Housing affordability has generated much debate among policymakers in the last decade as it continues to be one of Australia’s  biggest concerns.

The future for young Australian’s entering the property market looks particularly grim – and a predicted lifetime of renting has dubbed them “Generation rent’ as they are poised to experience what no generation has before them.

Both Sydney’s house price-to-income ratio (9:8) and the debt-to-income ratio (187%) are global records –  placing Australia in the ‘severely unaffordable’ category based on a global survey on housing affordability.

While policy makers speculate changes in negative gearing and capital gains discounts to help improve affordability, this won’t be enough to help young people gain a foothold in the market.

So is shared ownership / shared equity a  solution?

We are already seeing versions of shared equity models being introduced or proposed by financial institutions and governments in Australia.

The Victorian Government has just announced a new shared equity scheme trial for low-income earners. If homebuyers have a 5 per cent deposit, the government will cover the rest -however they will also own up to 25 percent of the home.

Born out of frustration, the US tech start-up, ‘Point’, recently introduced a new way of achieving home ownership using a shared equity model. Here’s how it works. Point makes a provisional offer to purchase a fraction of your home for a share of your home’s future appreciation.  There are no monthly payments or interest rate, you can buy Point out or sell the home at any time and they lose money if the home depreciates.
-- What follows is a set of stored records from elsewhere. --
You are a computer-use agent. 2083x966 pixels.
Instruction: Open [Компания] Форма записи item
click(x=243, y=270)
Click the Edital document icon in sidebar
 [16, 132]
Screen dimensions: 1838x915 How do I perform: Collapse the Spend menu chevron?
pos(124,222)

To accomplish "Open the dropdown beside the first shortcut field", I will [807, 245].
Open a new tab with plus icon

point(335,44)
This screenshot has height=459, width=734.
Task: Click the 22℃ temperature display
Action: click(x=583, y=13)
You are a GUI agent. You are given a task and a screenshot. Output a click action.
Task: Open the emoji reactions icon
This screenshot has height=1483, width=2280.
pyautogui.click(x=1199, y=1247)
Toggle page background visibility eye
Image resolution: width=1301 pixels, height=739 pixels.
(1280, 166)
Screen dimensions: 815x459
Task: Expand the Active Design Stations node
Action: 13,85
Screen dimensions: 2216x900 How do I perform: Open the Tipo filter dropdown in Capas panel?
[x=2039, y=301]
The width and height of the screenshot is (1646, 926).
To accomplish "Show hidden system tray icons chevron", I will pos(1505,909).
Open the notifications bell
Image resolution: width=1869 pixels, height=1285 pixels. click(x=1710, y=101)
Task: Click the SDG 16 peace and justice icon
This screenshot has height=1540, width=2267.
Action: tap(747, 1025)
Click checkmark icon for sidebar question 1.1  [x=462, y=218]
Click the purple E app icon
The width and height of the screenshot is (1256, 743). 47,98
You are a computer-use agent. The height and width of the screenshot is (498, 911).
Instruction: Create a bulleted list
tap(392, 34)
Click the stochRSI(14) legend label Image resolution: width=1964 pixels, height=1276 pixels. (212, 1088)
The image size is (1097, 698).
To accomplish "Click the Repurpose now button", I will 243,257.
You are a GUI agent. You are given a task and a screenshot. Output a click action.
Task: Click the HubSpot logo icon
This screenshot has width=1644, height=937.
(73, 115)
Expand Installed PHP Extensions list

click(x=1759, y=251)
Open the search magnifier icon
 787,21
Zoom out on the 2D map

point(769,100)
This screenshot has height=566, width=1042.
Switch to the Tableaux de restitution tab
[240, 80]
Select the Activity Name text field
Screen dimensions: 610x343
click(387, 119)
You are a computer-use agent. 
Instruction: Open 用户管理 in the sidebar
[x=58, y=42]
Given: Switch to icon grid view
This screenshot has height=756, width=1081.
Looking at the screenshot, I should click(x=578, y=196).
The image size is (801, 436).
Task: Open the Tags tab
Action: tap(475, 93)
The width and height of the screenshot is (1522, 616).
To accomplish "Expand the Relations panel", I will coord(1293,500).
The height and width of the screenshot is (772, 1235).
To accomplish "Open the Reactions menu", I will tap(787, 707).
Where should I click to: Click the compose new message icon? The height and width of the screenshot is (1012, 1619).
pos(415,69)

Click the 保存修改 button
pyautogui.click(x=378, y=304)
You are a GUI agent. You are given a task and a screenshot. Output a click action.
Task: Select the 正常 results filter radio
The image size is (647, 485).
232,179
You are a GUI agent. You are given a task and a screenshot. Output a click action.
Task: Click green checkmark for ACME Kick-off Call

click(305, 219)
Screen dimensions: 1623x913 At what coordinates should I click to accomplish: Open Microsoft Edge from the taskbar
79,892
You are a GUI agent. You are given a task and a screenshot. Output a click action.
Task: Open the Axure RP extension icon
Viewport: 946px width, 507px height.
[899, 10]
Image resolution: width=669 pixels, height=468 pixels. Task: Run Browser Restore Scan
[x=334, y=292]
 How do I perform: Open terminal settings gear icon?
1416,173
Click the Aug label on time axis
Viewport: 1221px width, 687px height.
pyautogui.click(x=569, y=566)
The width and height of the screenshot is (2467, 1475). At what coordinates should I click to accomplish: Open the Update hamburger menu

  • We don’t believe the housing affordability problem will be easing off anytime soon without the help of some radical changes introduced by policy makers.
  • Recent studies have shown that home ownership is 8% higher in suburbs with shared equity schemes. While new shared equity models such as those introduced by the Victorian government is a good start, more will need to be done to have a lasting impact on those who are currently locked out of the market.
  • While shared equity models will not be the panacea to the problem, we believe new models of home ownership will be important in helping low-income households and young people gain a foothold in the market. ‘Point’ being a good example of how the issue could be solved.
  • With flexibility becoming a growing need and expectation among consumers across all facets of society, we expect to see more innovations offering flexible and alternative options to home ownership in the not too distant future.
  • We also think ideas like these are one step closer to developing societal rather than simply economic change – so we hope they work!